## EXTRACTED ENTRIES:
═══
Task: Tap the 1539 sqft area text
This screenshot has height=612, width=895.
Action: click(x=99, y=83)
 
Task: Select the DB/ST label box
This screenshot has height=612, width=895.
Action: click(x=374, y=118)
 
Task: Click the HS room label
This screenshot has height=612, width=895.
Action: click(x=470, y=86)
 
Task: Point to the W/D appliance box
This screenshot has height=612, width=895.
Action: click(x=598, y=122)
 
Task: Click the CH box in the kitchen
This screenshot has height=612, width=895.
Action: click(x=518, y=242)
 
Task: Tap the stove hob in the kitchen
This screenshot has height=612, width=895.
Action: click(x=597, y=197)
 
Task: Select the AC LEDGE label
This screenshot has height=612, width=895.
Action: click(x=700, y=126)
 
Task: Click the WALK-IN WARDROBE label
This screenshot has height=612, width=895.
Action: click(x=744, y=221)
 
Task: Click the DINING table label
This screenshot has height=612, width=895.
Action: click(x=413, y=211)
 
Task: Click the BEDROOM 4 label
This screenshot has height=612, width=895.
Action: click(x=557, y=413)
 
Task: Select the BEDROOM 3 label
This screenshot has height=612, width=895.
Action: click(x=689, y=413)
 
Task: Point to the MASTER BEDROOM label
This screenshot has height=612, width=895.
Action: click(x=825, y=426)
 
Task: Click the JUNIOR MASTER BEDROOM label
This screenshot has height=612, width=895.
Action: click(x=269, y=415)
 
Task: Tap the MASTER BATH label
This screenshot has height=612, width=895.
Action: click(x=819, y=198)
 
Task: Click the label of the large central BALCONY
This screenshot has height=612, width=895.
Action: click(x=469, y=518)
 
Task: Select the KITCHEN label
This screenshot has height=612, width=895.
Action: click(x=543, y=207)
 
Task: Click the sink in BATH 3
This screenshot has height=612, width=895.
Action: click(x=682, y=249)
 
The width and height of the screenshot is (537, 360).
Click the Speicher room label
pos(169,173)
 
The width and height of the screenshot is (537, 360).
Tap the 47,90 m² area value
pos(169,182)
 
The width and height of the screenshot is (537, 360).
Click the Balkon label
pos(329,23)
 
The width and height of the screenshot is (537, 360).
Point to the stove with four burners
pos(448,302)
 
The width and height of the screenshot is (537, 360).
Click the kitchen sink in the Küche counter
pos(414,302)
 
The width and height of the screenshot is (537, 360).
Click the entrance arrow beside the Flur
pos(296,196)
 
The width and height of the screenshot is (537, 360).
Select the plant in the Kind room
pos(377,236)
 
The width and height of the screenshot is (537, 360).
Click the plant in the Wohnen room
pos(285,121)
═══
## TASK DETAILS:
Render the entries from the line containing "Task: Click the CH box in the kitchen" through the line containing "Action: click(x=413, y=211)" as a JSON list of strings. Give one string per line, include both end lines, and leave out blank lines.

## REPLY TO THE EXERCISE:
[
  "Task: Click the CH box in the kitchen",
  "This screenshot has height=612, width=895.",
  "Action: click(x=518, y=242)",
  "Task: Tap the stove hob in the kitchen",
  "This screenshot has height=612, width=895.",
  "Action: click(x=597, y=197)",
  "Task: Select the AC LEDGE label",
  "This screenshot has height=612, width=895.",
  "Action: click(x=700, y=126)",
  "Task: Click the WALK-IN WARDROBE label",
  "This screenshot has height=612, width=895.",
  "Action: click(x=744, y=221)",
  "Task: Click the DINING table label",
  "This screenshot has height=612, width=895.",
  "Action: click(x=413, y=211)"
]